Skip to main content.
home | support | download

Back to List Archive

Re: Proposed changes to pp2html.pm and XLtoHTML.pm

From: Nick <newsgroups(at)not-real.2thebatcave.com>
Date: Tue May 10 2005 - 22:00:11 GMT
Should the (.+) be a (.*)?  What if you had a file in the root dir like so:

/my document.doc

That would be rare but possible, and in this case I don't think it would
strip the /.

What do you think about the possiblity of a '/' or a '\' in the name of
the file?  That seems highly unlikely (I don't even think windows will let
you do it), but as far as I know it is possible under *nix.

>
>
> Nick scribbled on 5/10/05 4:43 PM:
>> I was thinking that, but I didn't know how to do it right.  I'm not that
>> familiar with the perl regex, what is this doing to split it?  My
>> concern
>> was that the filename might contain a '/' or a '\' char in it and I
>> didn't
>> know how to reliably split it.
>
> I see in a test that my original doesn't work for long path names.
>
> I don't have a windows box to test it on, so I don't know which path
> separator
> the filter uses under Windows: '\' or '/'.
>
> But this should catch either, I would think:
>
>    $content =~ s,<title>(.+)[\\/]([^<]+)</title>,<title>$2</title>,i;
>
> that says, in english:
>
> match '<title>' followed by one or more characters, till you find a / or a
> \
> (escaping the \ since it is a special char), followed by one or more 'not
> <'
> characters, followed by '</title>'
>
> the .+ is greedy, so it should match multiple instances of .+[\\/] till it
> hits
> the end of the path name.
>
> try it out and see if it works for you.
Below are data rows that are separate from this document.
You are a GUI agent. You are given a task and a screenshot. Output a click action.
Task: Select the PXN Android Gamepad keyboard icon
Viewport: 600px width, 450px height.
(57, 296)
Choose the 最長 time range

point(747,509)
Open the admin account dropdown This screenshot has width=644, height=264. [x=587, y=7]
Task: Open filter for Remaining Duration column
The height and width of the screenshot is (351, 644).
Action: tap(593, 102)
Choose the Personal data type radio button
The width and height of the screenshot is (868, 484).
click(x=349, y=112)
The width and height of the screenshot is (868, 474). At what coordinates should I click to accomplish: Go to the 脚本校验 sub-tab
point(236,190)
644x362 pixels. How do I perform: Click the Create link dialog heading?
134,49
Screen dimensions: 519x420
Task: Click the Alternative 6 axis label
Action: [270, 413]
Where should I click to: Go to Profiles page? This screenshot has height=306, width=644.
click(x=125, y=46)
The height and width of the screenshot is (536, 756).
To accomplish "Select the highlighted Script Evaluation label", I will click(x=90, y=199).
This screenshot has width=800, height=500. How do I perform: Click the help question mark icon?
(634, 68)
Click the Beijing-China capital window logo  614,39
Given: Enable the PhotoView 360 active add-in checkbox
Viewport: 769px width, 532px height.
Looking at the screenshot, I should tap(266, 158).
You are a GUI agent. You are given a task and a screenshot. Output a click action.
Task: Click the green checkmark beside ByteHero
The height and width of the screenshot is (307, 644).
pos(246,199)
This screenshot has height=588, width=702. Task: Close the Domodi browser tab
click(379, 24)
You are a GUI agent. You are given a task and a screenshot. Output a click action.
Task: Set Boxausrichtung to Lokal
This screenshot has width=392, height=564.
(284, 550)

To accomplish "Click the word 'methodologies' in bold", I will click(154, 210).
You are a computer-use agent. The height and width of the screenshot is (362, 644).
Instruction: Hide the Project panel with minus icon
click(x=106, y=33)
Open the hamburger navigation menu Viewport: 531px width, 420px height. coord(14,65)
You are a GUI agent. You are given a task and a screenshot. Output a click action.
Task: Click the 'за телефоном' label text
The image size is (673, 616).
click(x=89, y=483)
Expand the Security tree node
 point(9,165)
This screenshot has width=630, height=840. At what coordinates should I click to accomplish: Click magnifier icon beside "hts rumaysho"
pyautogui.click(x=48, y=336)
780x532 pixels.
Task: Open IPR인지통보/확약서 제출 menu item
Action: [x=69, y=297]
If it does, I'll make the change
> and
> check it in.
>
>
>
>
>>
>>>how about retaining at least the file name without the leading path?
>>>
>>>     my $content = $self->run_ppthtml( $doc->fetch_filename ) || return;
>>>+   $content =~ s,<title>(.+?)/([^<]+)</title>,<title>$2</title>,i;
>>>
>>>
>>>
>>>
>>>Nick scribbled on 5/10/05 9:12 AM:
>>>
>>>>These two modules create titles inconsistent with the other ones.  This
>>>>is
>>>>due to the filtering programs using the full path as the title.
>>>>
>>>>Obviously it would be best to have a "real" document title, but if we
>>>>can't have that I think that it would be better to use only the name of
>>>>the file itself, not the full path.  This way it would be consistent
>>>>between all the modules.
>>>>
>>>>I see this comment in pp2html.pm so I don't think I'm too off base
>>>> here:
>>>>
>>>>Currently produces document titles like /tmp/foo1234.  Need to alter
>>>>to pass actual document title.
>>>>
>>>>
>>>>Below are diffs for both modules.  I realize that this isn't best (it
>>>>would be nice to have a "real" title), but I think it is better than it
>>>>was before.
>>>>
>>>>
>>>>--- XLtoHTML.pm 2004-10-02 18:09:14.000000000 -0500
>>>>+++ XLtoHTML.pm.patched 2005-05-10 09:08:18.000000000 -0500
>>>>@@ -37,6 +37,9 @@
>>>>     # update the document's content type
>>>>     $doc->set_content_type( 'text/html' );
>>>>
>>>>+    # remove the full path in the title
>>>>+    $content_ref =~ s/<title>.*<\/title>/<title><\/title>/i;
>>>>+
>>>>     # If filtered must return either a reference to the doc or a
>>>>pathname.
>>>>     return \$content_ref;
>>>>
>>>>
>>>>--- pp2html.pm  2005-03-23 23:55:06.000000000 -0600
>>>>+++ pp2html.pm.patched  2005-05-10 09:08:11.000000000 -0500
>>>>@@ -15,6 +15,10 @@
>>>>    my $content = $self->run_ppthtml( $doc->fetch_filename ) || return;
>>>>    # update the document's content type
>>>>    $doc->set_content_type( 'text/html' );
>>>>+
>>>>+   # remove the full path in the title
>>>>+   $content =~ s/<title>.*<\/title>/<title><\/title>/i;
>>>>+
>>>>    return \$content;
>>>> }
>>>>
>>>
>>>--
>>>Peter Karman  .  http://peknet.com/  .  peter(at)not-real.peknet.com
>>>
>
> --
> Peter Karman  .  http://peknet.com/  .  peter(at)not-real.peknet.com
>
Received on Tue May 10 15:00:11 2005